▶ **PROMPT A**: According to the blog post about Mitch McDeere, which law firm hires him, and in which city?
▶ **PROMPT B**: Name every superhero mentioned in the blog post about Mitch McDeere.
▶ **PROMPT C**: Continue the blog post about Mitch McDeere from its last sentence.

▶ **SELECTED EXTRACT**:
________
Posted in Wednesday Warriors

Mitch McDeere

Whenever I think of superheroes, I think of Batman and his ability to pass through the shadows undetected; Superman, and his power to repel bullets; Captain America and his super strength; Iron Man and his flare with a super suit; and finally, Black Widow, who is an expert at stealth and deception.

Tom Cruise as Mitch McDeere
Tom Cruise as Mitch McDeere

And whenever I think of heroes—movie heroes—I think of the ones people would least likely chose. For instance, Ray Kinsella fits perfectly in the mix as the farmer who builds a baseball field in the middle of nowhere in the film Field of Dreams. And then there’s Lester Burnham who rebels against a midlife crisis to find his way back in the drama American Beauty.

But of all the fictional heroes I enjoy watching over and over again on the small screen, Mitch McDeere (Tom Cruise) of the film The Firm has to be the most fascinating of them all.

For those wondering who Mitch McDeere is—he’s one of the top Ivy League graduates of his class, lands a position at the prestigious law firm Bendini, Lambert and Locke in Memphis, and is a faithful husband to a beautiful wife.
________
▶ **EXCERPTED RECORDS**:
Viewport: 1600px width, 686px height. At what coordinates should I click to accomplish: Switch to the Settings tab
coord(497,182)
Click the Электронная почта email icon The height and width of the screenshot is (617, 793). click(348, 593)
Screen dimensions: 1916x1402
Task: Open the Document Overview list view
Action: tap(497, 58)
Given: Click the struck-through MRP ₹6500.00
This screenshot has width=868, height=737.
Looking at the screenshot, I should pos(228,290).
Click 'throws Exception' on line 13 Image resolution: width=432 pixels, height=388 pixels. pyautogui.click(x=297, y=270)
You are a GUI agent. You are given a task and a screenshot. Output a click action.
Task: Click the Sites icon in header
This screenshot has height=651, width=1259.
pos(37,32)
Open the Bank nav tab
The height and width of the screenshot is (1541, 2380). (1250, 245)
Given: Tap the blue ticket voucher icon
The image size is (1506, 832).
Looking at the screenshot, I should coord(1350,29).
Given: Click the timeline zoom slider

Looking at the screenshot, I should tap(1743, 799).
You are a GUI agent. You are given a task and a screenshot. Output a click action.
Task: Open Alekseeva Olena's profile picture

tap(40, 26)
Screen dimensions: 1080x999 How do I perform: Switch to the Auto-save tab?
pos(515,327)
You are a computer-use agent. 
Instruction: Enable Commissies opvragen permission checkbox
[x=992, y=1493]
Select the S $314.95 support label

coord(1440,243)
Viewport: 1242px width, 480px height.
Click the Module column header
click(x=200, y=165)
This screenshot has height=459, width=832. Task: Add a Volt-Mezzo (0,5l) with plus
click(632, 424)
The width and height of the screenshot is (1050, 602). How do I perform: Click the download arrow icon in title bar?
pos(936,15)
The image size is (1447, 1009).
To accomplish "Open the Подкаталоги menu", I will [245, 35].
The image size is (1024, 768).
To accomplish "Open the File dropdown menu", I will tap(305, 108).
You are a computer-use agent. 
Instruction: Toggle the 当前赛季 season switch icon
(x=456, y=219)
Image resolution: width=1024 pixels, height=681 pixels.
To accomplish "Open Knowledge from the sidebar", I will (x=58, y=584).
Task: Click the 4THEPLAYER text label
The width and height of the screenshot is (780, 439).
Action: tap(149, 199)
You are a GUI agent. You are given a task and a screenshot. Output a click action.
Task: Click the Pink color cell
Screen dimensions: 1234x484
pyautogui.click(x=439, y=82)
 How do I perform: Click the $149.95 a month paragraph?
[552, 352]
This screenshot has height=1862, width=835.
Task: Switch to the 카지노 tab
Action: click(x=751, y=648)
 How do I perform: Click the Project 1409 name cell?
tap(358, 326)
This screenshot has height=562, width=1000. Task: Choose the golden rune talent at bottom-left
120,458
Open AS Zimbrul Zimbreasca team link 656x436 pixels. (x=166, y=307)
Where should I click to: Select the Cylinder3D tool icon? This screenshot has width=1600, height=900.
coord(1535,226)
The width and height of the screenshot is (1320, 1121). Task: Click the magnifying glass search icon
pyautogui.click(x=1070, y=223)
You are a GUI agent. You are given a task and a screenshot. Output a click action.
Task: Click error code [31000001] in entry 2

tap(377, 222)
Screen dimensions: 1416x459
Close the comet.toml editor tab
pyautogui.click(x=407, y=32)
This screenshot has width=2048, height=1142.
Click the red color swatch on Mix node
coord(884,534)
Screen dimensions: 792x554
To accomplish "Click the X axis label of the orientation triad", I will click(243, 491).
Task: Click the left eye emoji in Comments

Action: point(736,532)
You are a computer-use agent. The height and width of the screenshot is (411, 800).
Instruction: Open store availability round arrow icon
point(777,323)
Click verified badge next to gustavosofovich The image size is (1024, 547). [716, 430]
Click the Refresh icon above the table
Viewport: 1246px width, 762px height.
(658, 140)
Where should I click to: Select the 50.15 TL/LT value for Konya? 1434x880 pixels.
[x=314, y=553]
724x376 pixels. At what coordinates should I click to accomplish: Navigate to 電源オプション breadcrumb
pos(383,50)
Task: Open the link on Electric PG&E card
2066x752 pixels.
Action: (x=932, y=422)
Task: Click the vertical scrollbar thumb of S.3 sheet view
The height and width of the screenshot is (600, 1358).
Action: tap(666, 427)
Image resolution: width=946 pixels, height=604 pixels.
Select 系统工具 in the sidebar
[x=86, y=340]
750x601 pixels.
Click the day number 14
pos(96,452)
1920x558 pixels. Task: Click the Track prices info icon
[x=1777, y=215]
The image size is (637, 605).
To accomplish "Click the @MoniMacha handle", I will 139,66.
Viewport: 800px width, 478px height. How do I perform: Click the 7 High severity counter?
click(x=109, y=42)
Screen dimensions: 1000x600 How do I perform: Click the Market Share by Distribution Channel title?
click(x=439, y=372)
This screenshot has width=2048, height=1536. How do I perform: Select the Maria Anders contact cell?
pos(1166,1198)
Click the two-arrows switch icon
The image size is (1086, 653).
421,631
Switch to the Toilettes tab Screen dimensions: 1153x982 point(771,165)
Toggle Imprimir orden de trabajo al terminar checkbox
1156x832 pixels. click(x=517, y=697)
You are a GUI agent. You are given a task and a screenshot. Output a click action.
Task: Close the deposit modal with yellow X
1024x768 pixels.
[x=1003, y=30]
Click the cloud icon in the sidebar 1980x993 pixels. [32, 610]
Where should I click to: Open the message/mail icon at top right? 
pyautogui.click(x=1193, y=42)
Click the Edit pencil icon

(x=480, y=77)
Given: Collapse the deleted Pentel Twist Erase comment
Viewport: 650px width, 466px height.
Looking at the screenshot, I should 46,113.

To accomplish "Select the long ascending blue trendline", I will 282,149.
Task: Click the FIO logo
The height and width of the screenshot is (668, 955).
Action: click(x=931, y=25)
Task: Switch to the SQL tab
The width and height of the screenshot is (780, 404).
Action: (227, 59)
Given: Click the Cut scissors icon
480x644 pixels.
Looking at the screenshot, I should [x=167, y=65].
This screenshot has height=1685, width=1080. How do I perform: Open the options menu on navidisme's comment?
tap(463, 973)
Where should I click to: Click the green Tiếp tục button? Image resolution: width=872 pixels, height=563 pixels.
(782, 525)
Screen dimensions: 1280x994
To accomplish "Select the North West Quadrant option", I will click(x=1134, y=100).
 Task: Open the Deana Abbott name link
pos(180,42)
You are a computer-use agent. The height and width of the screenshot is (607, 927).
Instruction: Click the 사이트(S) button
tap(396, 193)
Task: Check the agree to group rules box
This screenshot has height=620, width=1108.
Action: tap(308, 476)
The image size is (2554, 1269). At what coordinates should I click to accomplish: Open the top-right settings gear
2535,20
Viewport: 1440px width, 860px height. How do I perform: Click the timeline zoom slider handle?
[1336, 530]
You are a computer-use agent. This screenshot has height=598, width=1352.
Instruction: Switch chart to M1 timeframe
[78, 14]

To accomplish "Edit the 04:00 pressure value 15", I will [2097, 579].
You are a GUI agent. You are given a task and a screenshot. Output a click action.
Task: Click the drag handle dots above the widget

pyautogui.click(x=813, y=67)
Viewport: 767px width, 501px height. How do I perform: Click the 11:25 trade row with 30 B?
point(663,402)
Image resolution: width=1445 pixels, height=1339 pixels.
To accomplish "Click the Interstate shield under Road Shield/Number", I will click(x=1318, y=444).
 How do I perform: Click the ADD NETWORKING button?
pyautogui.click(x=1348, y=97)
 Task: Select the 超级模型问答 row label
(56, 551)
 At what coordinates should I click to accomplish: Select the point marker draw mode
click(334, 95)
________
▶ **RESULT A**: Bendini, Lambert and Locke, in Memphis.

▶ **RESULT B**: Batman, Superman, Captain America, Iron Man, Black Widow

▶ **RESULT C**:
Tom Cruise is Mitch McDeere
Tom Cruise is Mitch McDeere

During the time of his recruitment, the firm offers him a position as a junior lawyer. They don’t stop there. They give him a brand new Porsche, which he chooses black as its color, a new house to live in at the cost of a no-interest loan, a new office complete with his own secretary, and all sorts of other delights I can’t remember offhand, but I’m sure they are also top of the line frills.

Everything seems perfect to Mitch. The perfect wife. The perfect car. The perfect house. And the perfect job.

What Mitch doesn’t know, however, is all that goodness comes at a price.

The first thing to go is his time with his wife. He’s the first to show up at work and the last to leave. He works on weekends and doesn’t have the time to even study for the bar exam, which, incidentally, the firm guarantees he will pass if he maintains the strenuous pace he’s been following.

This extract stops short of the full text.